L'ouvrage phare du père de la sociologie allemande comporte ses concepts clés : la méthode des idéaux-types, les formes de domination, la rationalisation de la société. Une oeuvre marquante pour la discipline...
Publié en 1922, Économie et société est le livre majeur du sociologue allemand Max Weber.
Le premier chapitre d'Economie et société est consacré aux concepts fondamentaux de la sociologie (l'action et les relations sociales, l'ordre légitime, la lutte, la communalisation et la sociation, le groupement, la domination...). Il offre, en guise d'entame, une définition de la sociologie entendue comme une science empirique « qui se propose de comprendre par interprétation l'action sociale et ce faisant d'expliquer causalement son déroulement et ses effets ».
M. Weber signifie de la sorte que la tâche du sociologue consiste à saisir le sens qui motive ces actions spécifiques à l'occasion desquelles les individus prennent en considération le comportement d'autrui. Le sociologue doit aussi expliquer, à l'aide du principe de causalité, la séquence des faits dans laquelle prennent place ces actions. Dans la tradition allemande des sciences de l'esprit, M. Weber fait ainsi sienne l'idée en vertu de laquelle, à la différence de celui de la nature, le monde des hommes est façonné par des valeurs, des intérêts... qui gouvernent les actions des uns et des autres. Alors que les sciences naturelles ont affaire à des objets qui s'imposent à la conscience comme des données extérieures, les sciences de l'esprit travaillent sur l'expérience vécue des individus. Produit par et pour des êtres de conscience, les actions sociales sont des activités chargées de sens, donc compréhensibles par d'autres hommes.
MICHEL LALLEMENT
Max Weber (1864-1920) : aux sources de la sociologie allemande
http://www.scienceshumaines.com/index.php?id_article=3918&lg=fr 


En un sens, on peut dire que toute l’œuvre de Weber est dominée par la question des origines du capitalisme : pourquoi et comment le capitalisme a-t-il fini par s’imposer non seulement comme mode dominant, voire exclusif, de comportement économique mais encore, bien plus largement, comme modèle culturel marquant l’ensemble des sphères de la vie sociale, spirituelle aussi bien que matérielle, dans l’Europe moderne et contemporaine ? Question qu’il pose et résout cependant selon une conceptualité spécifique, qu’il me faudra rappeler, qui assure certes l’originalité de son apport mais en circonscrit aussi les limites(1). De surcroît, précisément parce que cette question est pour lui centrale, il n’a cessé d’y revenir tout au long de son œuvre, multipliant les angles d’attaque, sans d’ailleurs que ces différentes approches soient toujours parfaitement homogènes sinon cohérentes entre elles. La présentation qui suit ne prétend donc pas être exhaustive, loin de là même : elle se limite aux seuls aspects des élaborations de Weber qui ont fait date et débat, en inspirant recherches aussi bien que critiques, en se centrant notamment sur l’ouvrage de Weber qui a le plus fait couler d’encre, L’éthique protestante et l’esprit du capitalisme(2).
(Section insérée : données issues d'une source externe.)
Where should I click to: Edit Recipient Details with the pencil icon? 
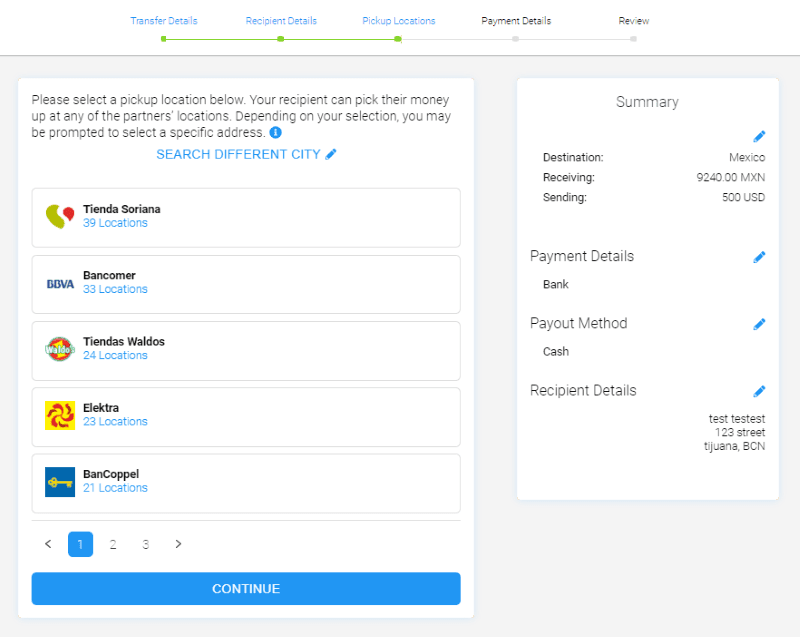(x=759, y=391)
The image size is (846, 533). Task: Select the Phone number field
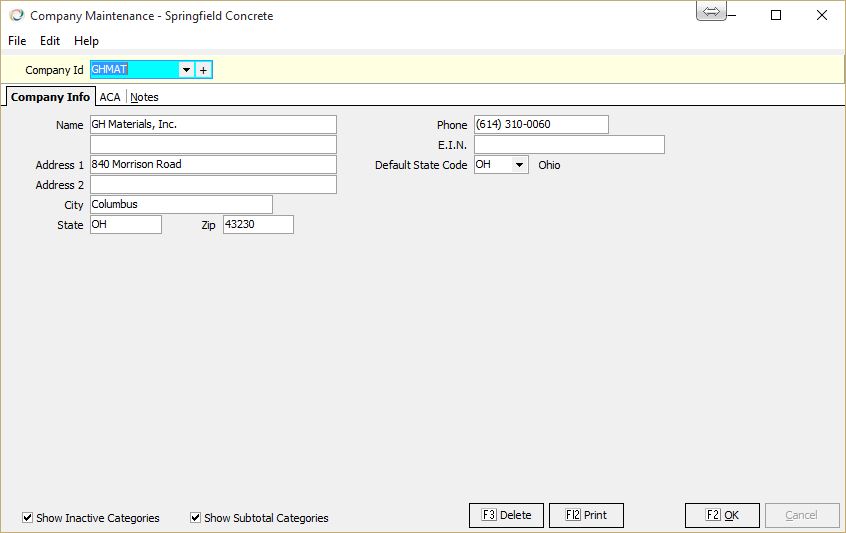click(x=540, y=125)
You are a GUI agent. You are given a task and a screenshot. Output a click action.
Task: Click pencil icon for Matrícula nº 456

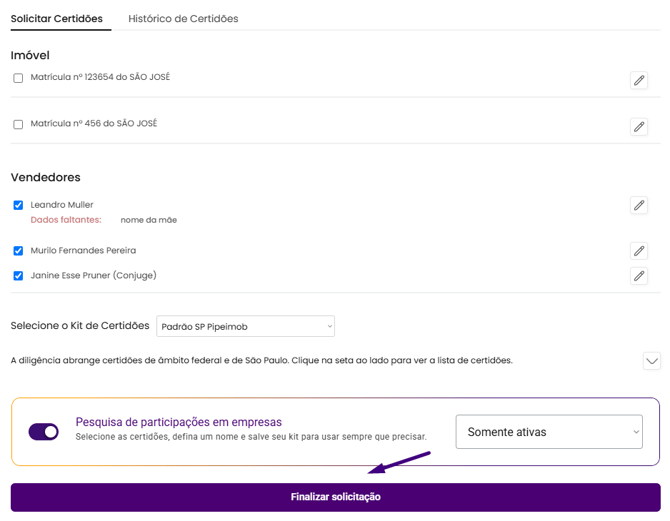click(x=639, y=126)
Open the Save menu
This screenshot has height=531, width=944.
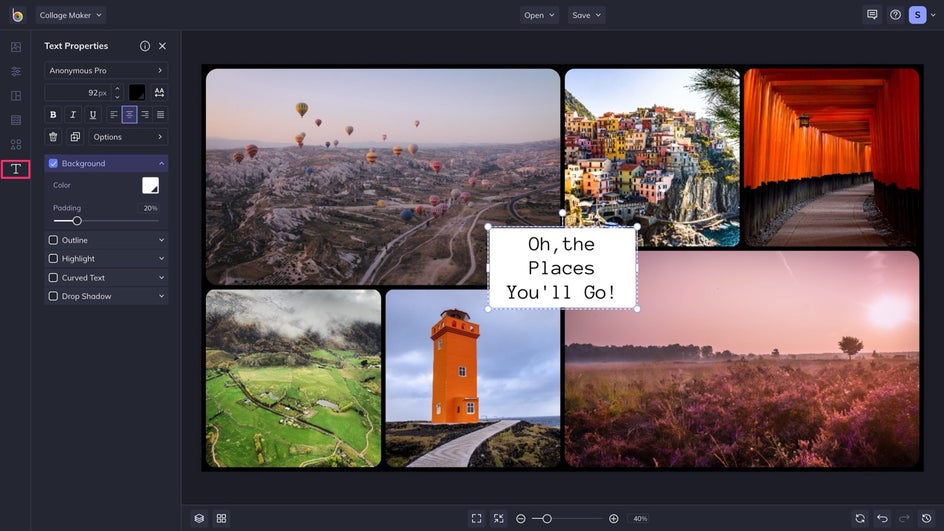(x=586, y=15)
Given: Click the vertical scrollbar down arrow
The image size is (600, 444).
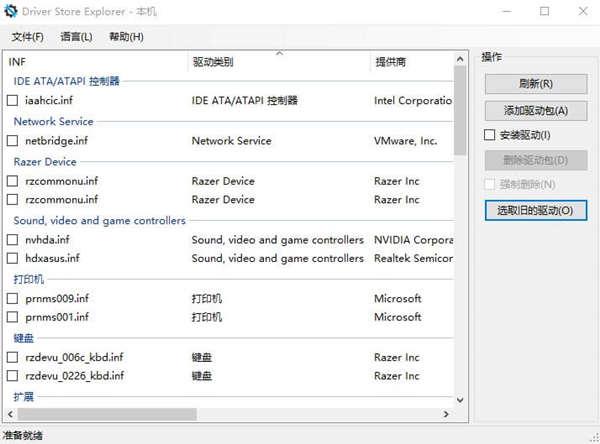Looking at the screenshot, I should pyautogui.click(x=460, y=401).
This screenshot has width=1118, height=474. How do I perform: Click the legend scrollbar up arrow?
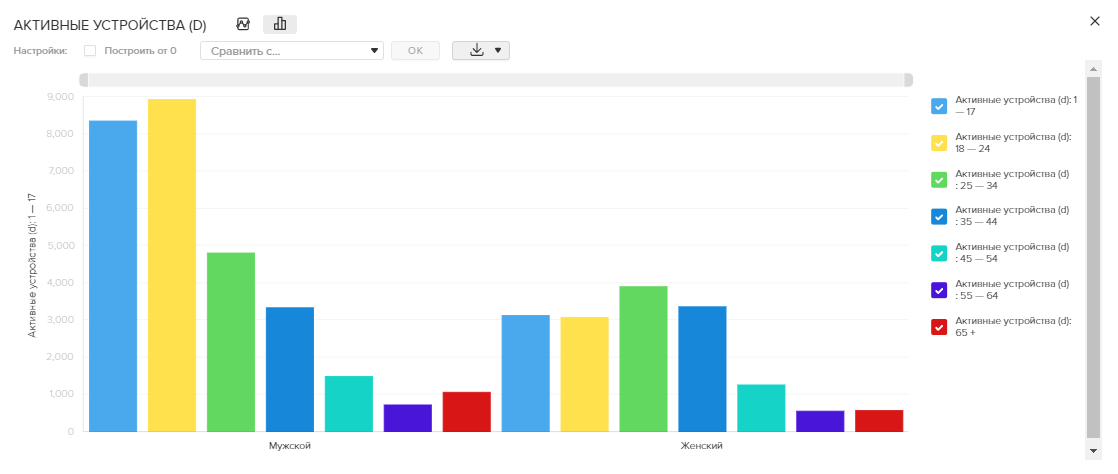tap(1092, 67)
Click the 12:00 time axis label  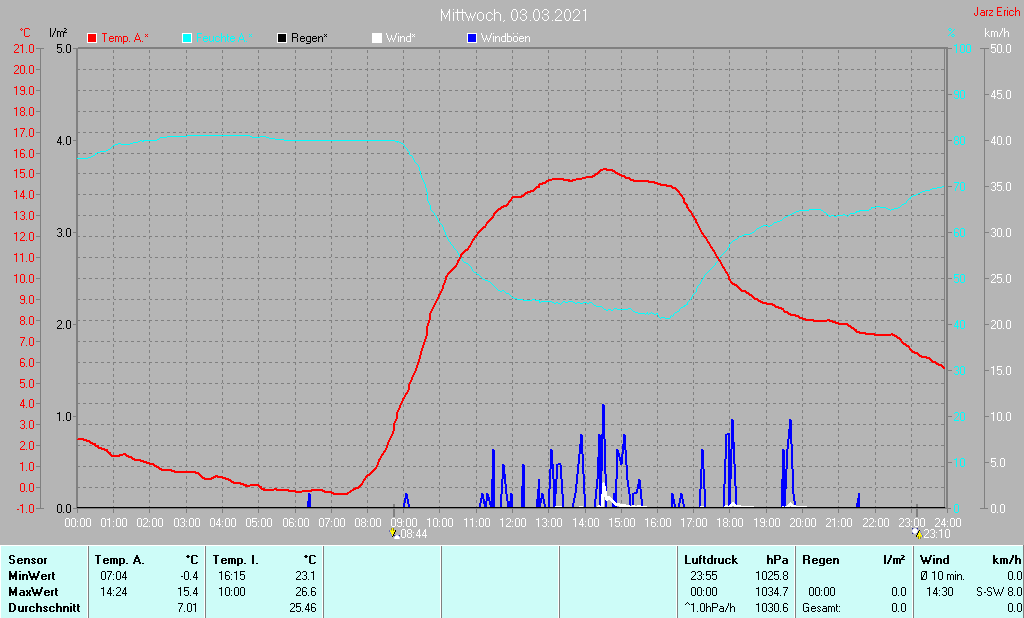tap(512, 522)
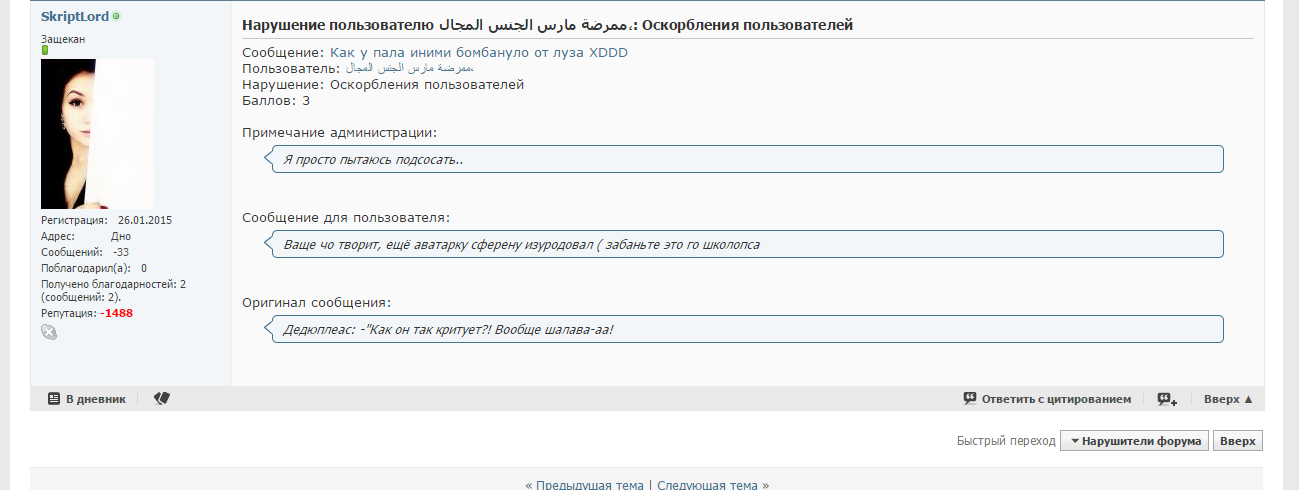Open SkriptLord's avatar image
Screen dimensions: 1299x490
tap(97, 133)
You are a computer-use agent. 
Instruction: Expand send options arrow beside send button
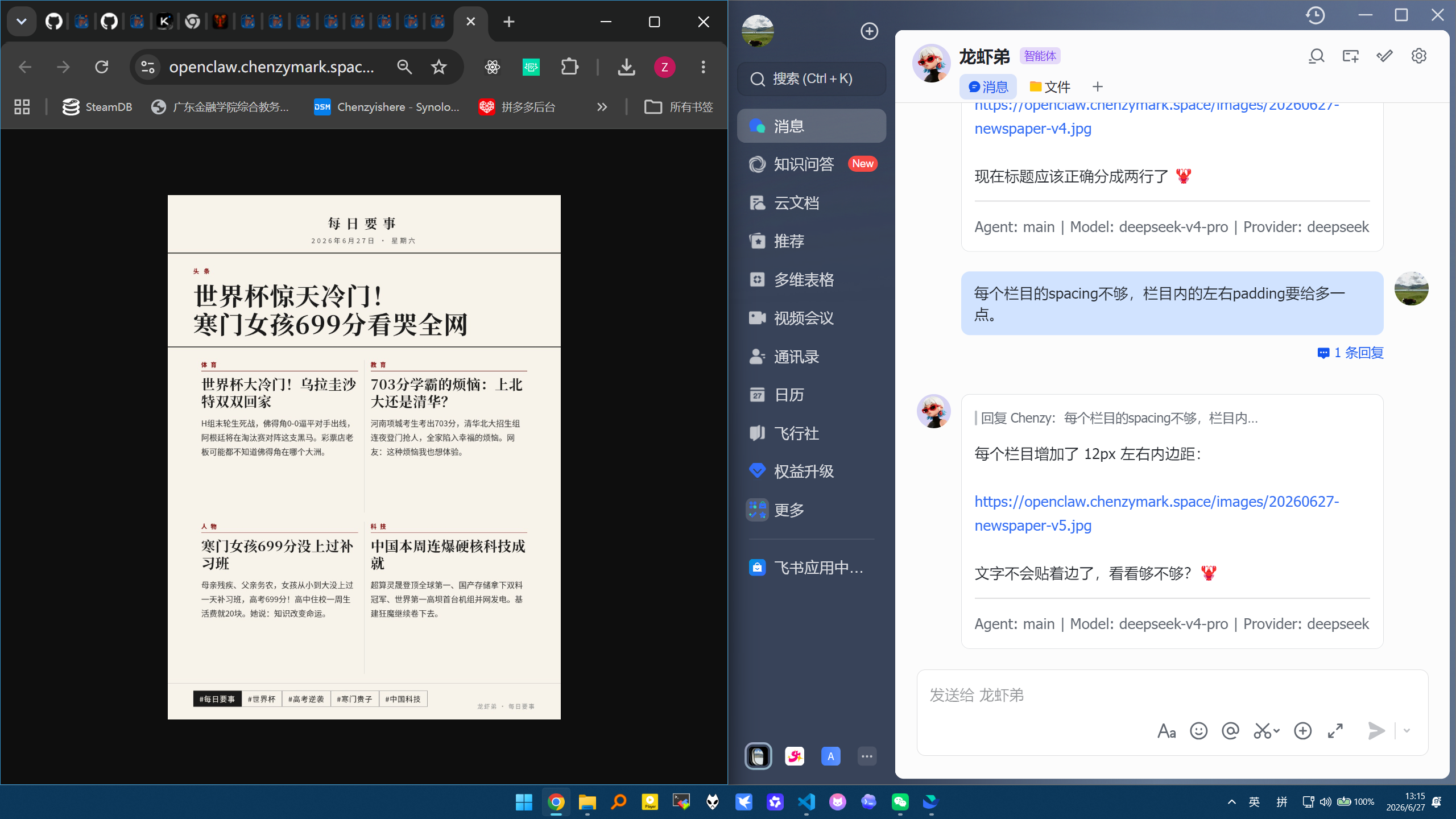(1407, 731)
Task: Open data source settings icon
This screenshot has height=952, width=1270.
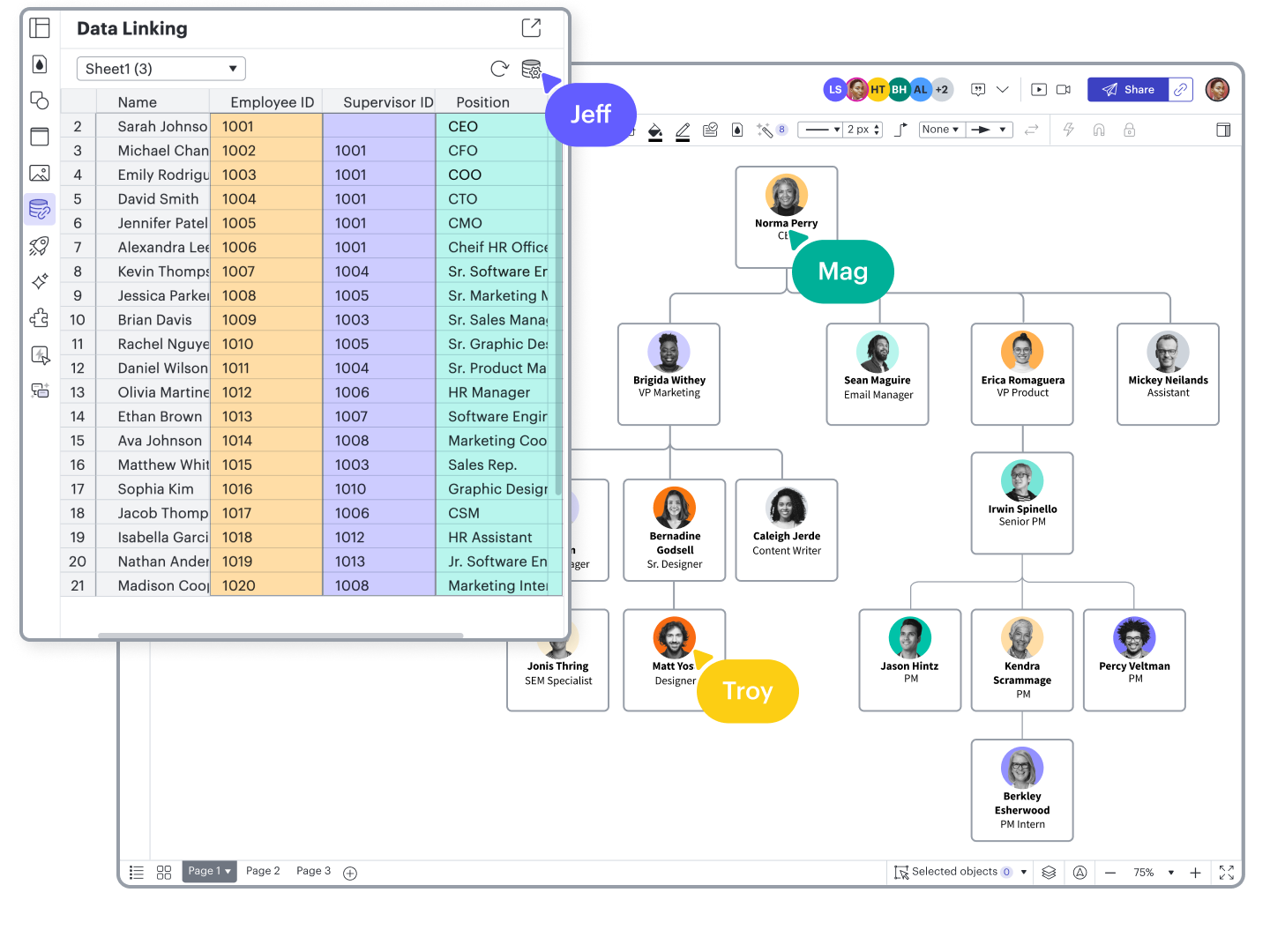Action: click(x=531, y=69)
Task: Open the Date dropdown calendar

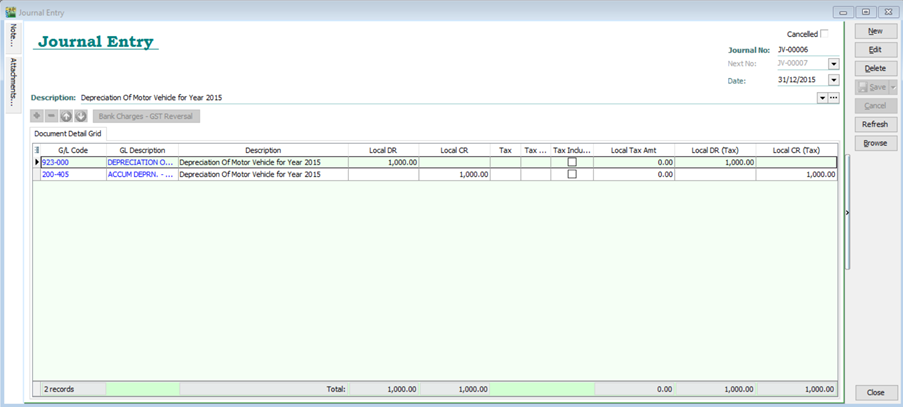Action: (833, 80)
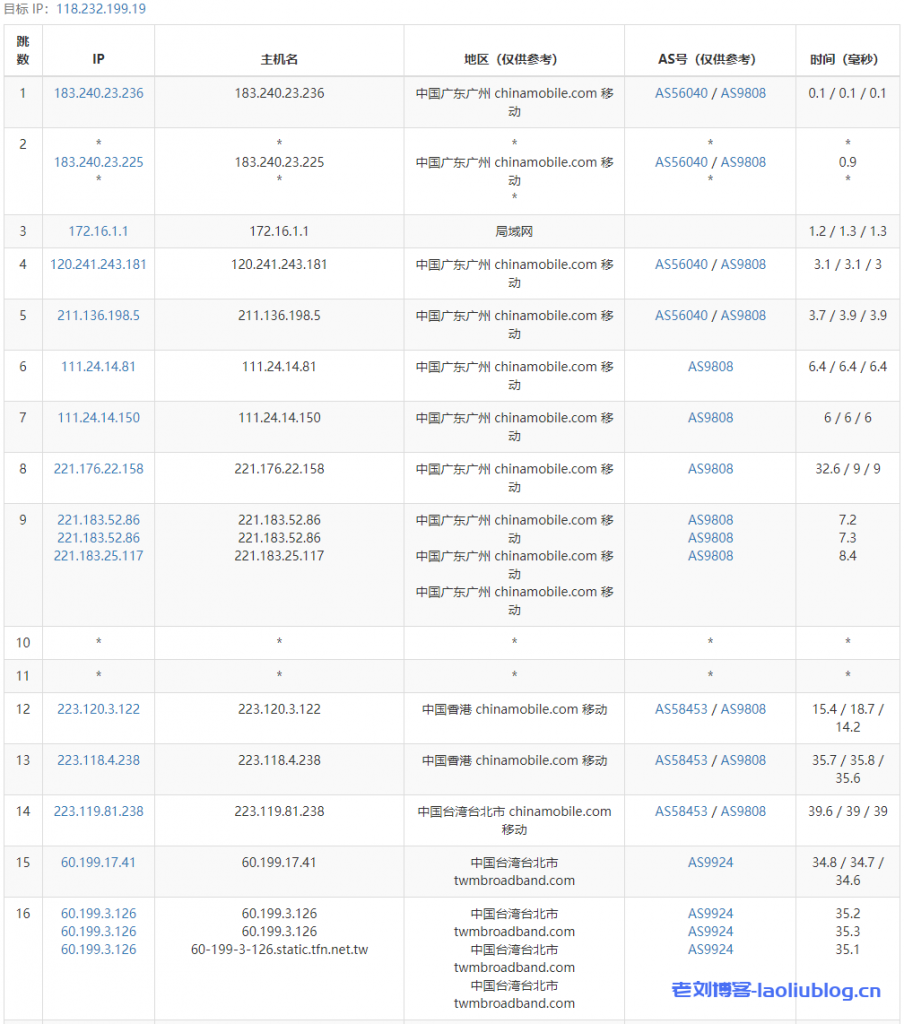Click the first 60.199.3.126 link at hop 16
This screenshot has width=904, height=1024.
[98, 912]
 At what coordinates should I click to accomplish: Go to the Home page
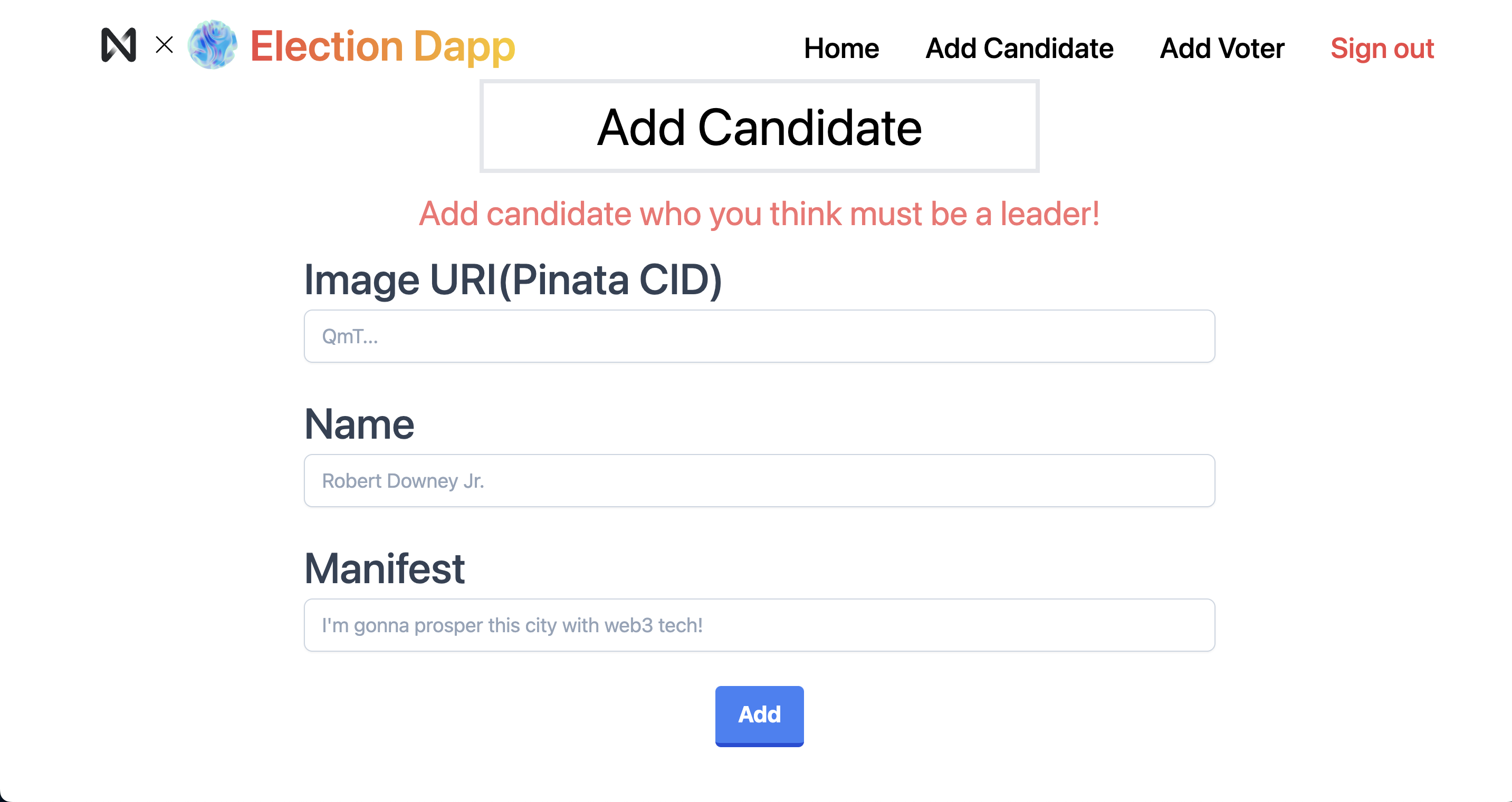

On sait que Weber fait de « l’activité sociale » la catégorie principale de sa sociologie ; et de la compréhension de cette activité le principe de toute explication sociologique. En conséquence, il est amené à définir le capitalisme en ces termes : « Un acte économique sera dit ‘capitaliste’ avant tout quand il repose sur l’attente d’un profit obtenu par l’utilisation de chances d’échange, quand il repose, donc, sur des chances de gain formellement pacifiques. » (3)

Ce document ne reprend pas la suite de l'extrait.